We began our clinical rounds the second day of Fall Term. My previous year of school, I had quickly learned to dread the clinical rounds. Just the word clinical was enough to make my body clench up in apprehension. I enjoyed the didactic side of the nursing program fairly well—studying, taking exams, completing projects. That kind of thing was in my comfort zone, and I was good at it. But, actually going to the local hospital, interacting with real patients, and doing the tangible work . . . That was a different story for me. That was not in my comfort zone, and I wasn’t so sure how good I was at it.

I told myself that I would just get used to it eventually. I had to get used to it. The clinical rounds were accurate representations of the work I would soon be doing as a nurse, after all. When I attended my first clinical session of the current school year, though, that pesky feeling of dread plagued me once again.

For the first week of the term, my cohort was to simply follow nurses around various departments of the local hospital and observe the work they did. It sounded, to me, like this first week should be tolerable enough. For this first day, we were shadowing nurses in the emergency department.

The first patient we observed in the ER was a woman who had come in reporting stomach pain. It was immediately obvious, though, that something more than just stomach pain was going on.

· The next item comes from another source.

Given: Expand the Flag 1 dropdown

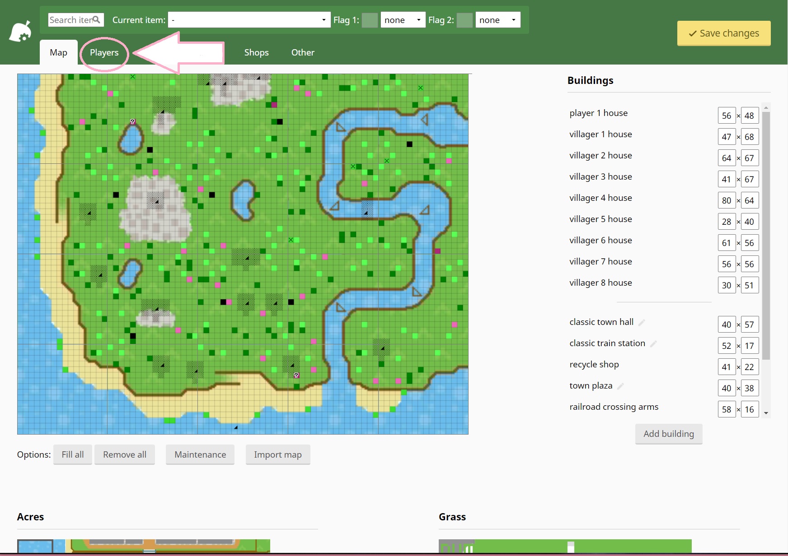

The woman, in her late thirties but appearing much older, was thrashing around in the hospital bed. She had been given a respiratory mask for some reason, and she would alternate between breathing shallowly into the mask and pulling it away while shouting. There were three other students with me, and we all stood as far away from the woman as possible, right up against the curtain that separated this room from the next.

“It’s rotting my mouth,” the woman barked. “This gas is rotting my mouth.” Then she would clasp the respiratory mask back to her mouth and breathe into it like a terrified rabbit.

“A psych patient.” The nurse we were following told us this under her breath before approaching the hysterical woman. “But I think some of her physical symptoms are real.”

When the nurse was standing at the side of the hospital bed, she spoke to the distressed woman in a loud, high-pitched voice. “I’m going to need to give you an IV now. I think you’re dehydrated, so this will help you. But I need you to calm down, okay?”